(WHAT TO DO) In the article on book bombs in Indonesia, who received the first book bomb?

(SUPPLIED TEXT)
= = =

Fourth book bomb attack in Indonesia
- 17 March 2011
- From the section Asia-Pacific
A mail bomb has been sent to a well-known Indonesian singer - the fourth such incident in less than a week.
Like the previous packages, it contained an explosive device hidden in a hollowed-out book.
The bomb was defused without anyone getting injured.
There is, however, mounting concern over the number of these attacks, which have all targeted people known to espouse religious tolerance.
Indonesia has the largest population of Muslims in the world, but it is a secular country and there is an increasing divide between hardline Islamic groups and those with more moderate views.
The first book bomb was addressed to Ulil Abshar Abdalla, a prominent politician known for his liberal opinions.
Later that day, a former counter-terrorism chief received a similar package. So did the chairman of a youth organisation seen as a rival to Islamic fundamentalist groups.
The latest recipient, Ahmad Dhani, is a musician who has been openly critical of hardline Muslims in the lyrics of his songs.
No one has admitted sending the packages, but the head of Indonesia's anti-terrorism agency, Ansyaad Mbai, said the mail bombs were probably sent by one of several militant groups that have been active in the country in recent years.
"Old forces are behind this," he told the BBC.
The country has been notably targeted by the South East Asian group Jemaah Islamiah, which has links to Al-Qaeda.
It has been accused of a string of attacks, the largest being the Bali bombings of 2002, which killed more than 200 people, many of whom were foreign tourists.
In a televised address, President Susilo Bambang Yudhoyono urged the police and military to not "give anyone the opportunity to rip apart the security situation".
But tensions are increasing between hardline Muslims and other sectors of Indonesian society.

= = =

(DATASET EXCERPT)
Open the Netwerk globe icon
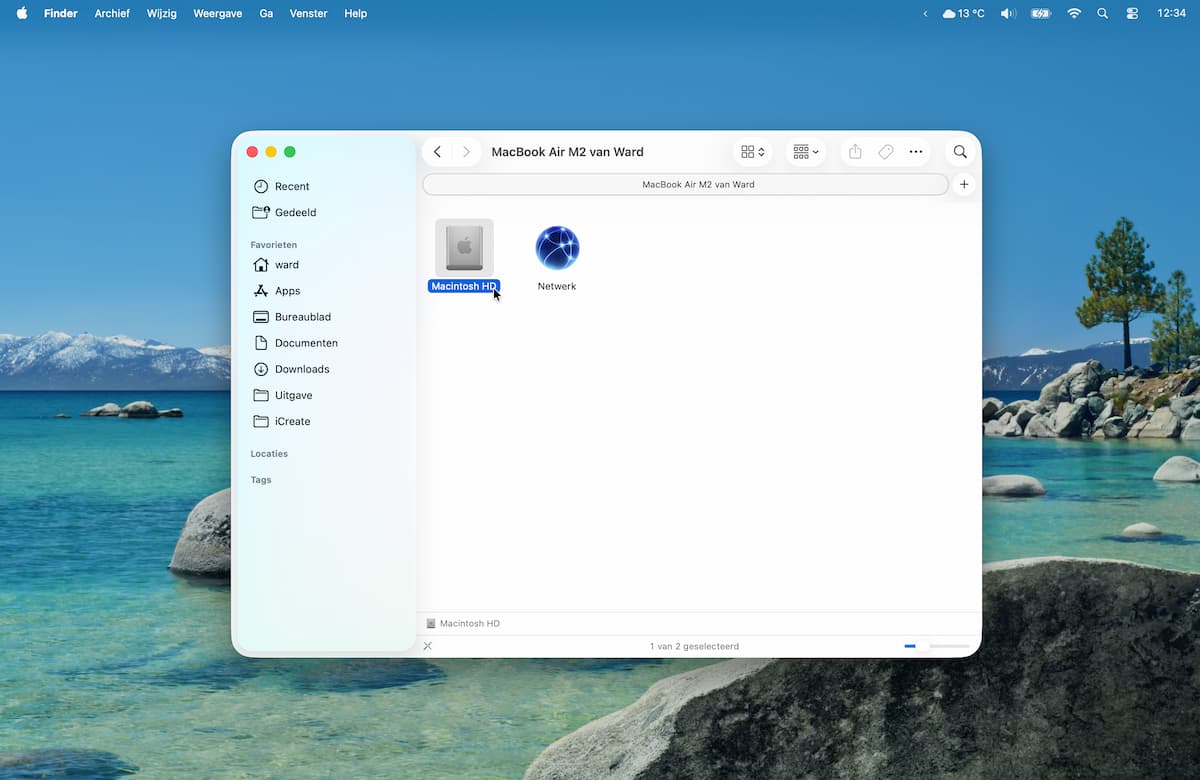The height and width of the screenshot is (780, 1200). (557, 248)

= = =

(RESPONSE TO THIS EXERCISE) Ulil Abshar Abdalla, a prominent politician known for his liberal opinions.